January 24, 2014

Idolizing virtue

Years ago, a woman told me that she loved doing things for others because, “It makes me feel so good.” At the time, this seemed the wrong motivation. Now I understand that she possibly had two idols, one called “feel good” and the other called “do good.”

It is possible to worship virtue above God. A man tells of another who was generous with his money and kept his giving anonymous. However, when complimented by someone who knew what he did, he burst into tears, confessing that his giving was, “more to make me feel good than to minister to others.”

As John Calvin said, the human heart is an idol-making factory. As a Christian, I’m aware of a constant desire to do things, even things for God, for some other reason than love for God and for others. Feeling good is one of them, and being able to point to my goodness is another.

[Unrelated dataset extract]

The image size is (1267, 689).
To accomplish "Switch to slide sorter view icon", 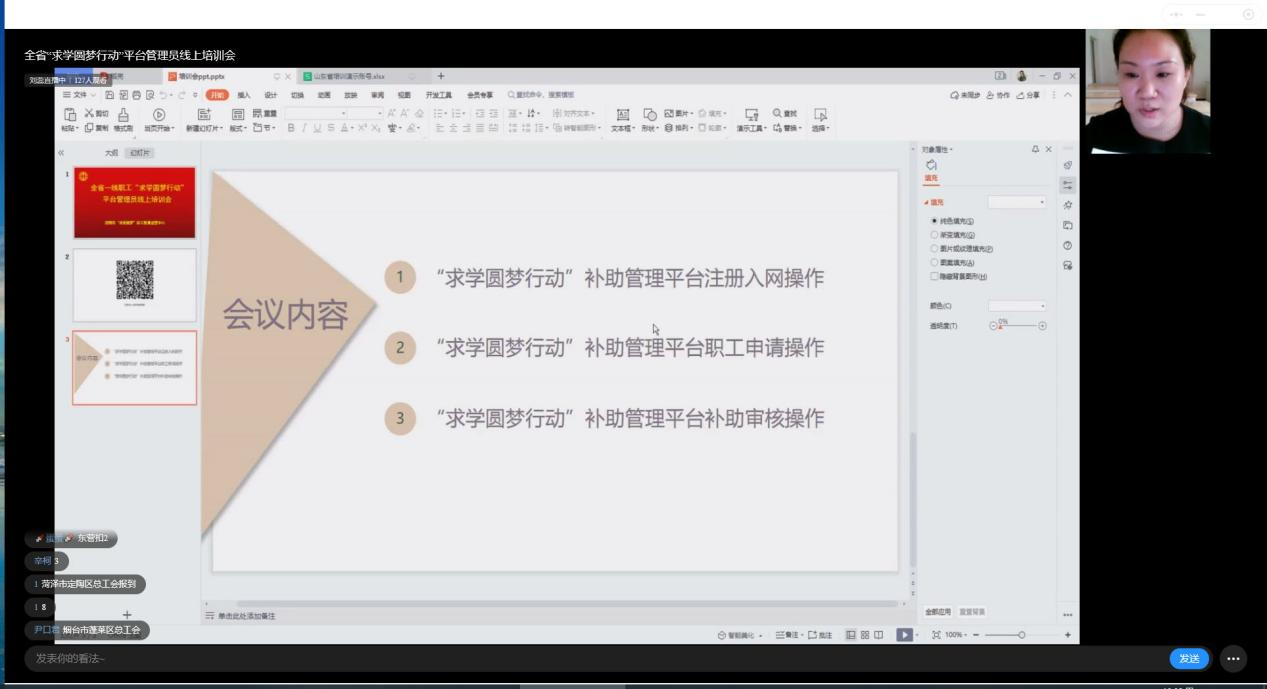I will tap(864, 635).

I know that any actions done in faith and the power of the Holy Spirit, are not “my” goodness. Just as Christ alone is the source of my salvation, He is also the source of my sanctification and obedience. I cannot save myself nor can I grow in the grace of God or do anything apart from Him. Anything that I have and do is a gift from Him, and to Him belongs the glory.

And whatever you do, in word or deed, do everything in the name of the Lord Jesus, giving thanks to God the Father through him. (Colossians 3:17)

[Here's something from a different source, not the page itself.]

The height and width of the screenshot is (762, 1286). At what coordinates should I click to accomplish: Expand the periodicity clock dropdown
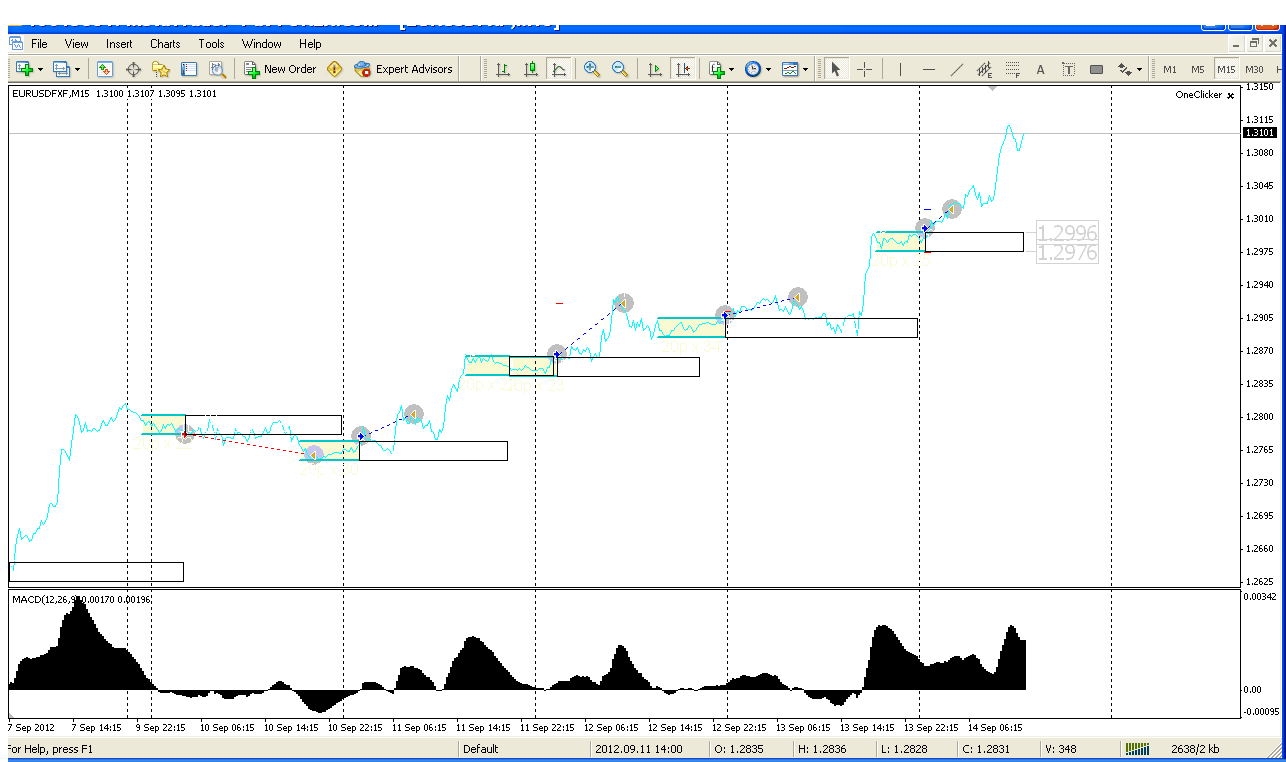[x=768, y=69]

Feeling good about doing good is not wrong, at least as long as that feeling does not become the main motivation for obedience or a boast to justify ourselves.

Perhaps the most extreme example is Job. He was a good man, righteous and obedient. Usually a person’s life is blessed when this is true of them, but Job’s life seemed under a curse. He complained and said things like this . . .

if I have concealed my transgressions as others do by hiding my iniquity in my heart, because I stood in great fear of the multitude, and the contempt of families terrified me, so that I kept silence, and did not go out of doors— Oh, that I had one to hear me! (Here is my signature! Let the Almighty answer me!) Oh, that I had the indictment written by my adversary! Surely I would carry it on my shoulder; I would bind it on me as a crown; I would give him an account of all my steps; like a prince I would approach him. (Job 31:33–37)

Job had lived well. The reward was not comfort or “feeling good.” Instead, he experienced unexpected and unexplained suffering. He was right in saying he’d done nothing to deserve this, but perhaps his heart was more fixed on his own goodness and feeling good about himself than it was fixed on God. Instead of the pleasure of a life well-lived, he complained that God had abandoned him and was not listening to him.

In his situation, I likely would have reacted the same way. I’m not sure Job made an idol of virtue, but it is a challenge to trust and worship God even when our obedience results in disaster instead of a sense of “well done.”

A more obvious example of idolizing virtue is the parable Jesus told to some who were self-righteous, who truly trusted in their own goodness instead of worshiping God alone . . .  

Two men went up into the temple to pray, one a Pharisee and the other a tax collector. The Pharisee, standing by himself, prayed thus: ‘God, I thank you that I am not like other men, extortioners, unjust, adulterers, or even like this tax collector. I fast twice a week; I give tithes of all that I get.’ But the tax collector, standing far off, would not even lift up his eyes to heaven, but beat his breast, saying, ‘God, be merciful to me, a sinner!’ I tell you, this man went down to his house justified, rather than the other. For everyone who exalts himself will be humbled, but the one who humbles himself will be exalted. (Luke 18:9–14)

I’m learning that God blesses those who come to Him without credentials, and who realize that great need and helplessness is our actual state. What have I that I have not been given? I depend on God for my next breath, never mind all virtue and good things. To worship and depend on His gifts to me and how those gifts make me feel — instead of Him — is idolatry.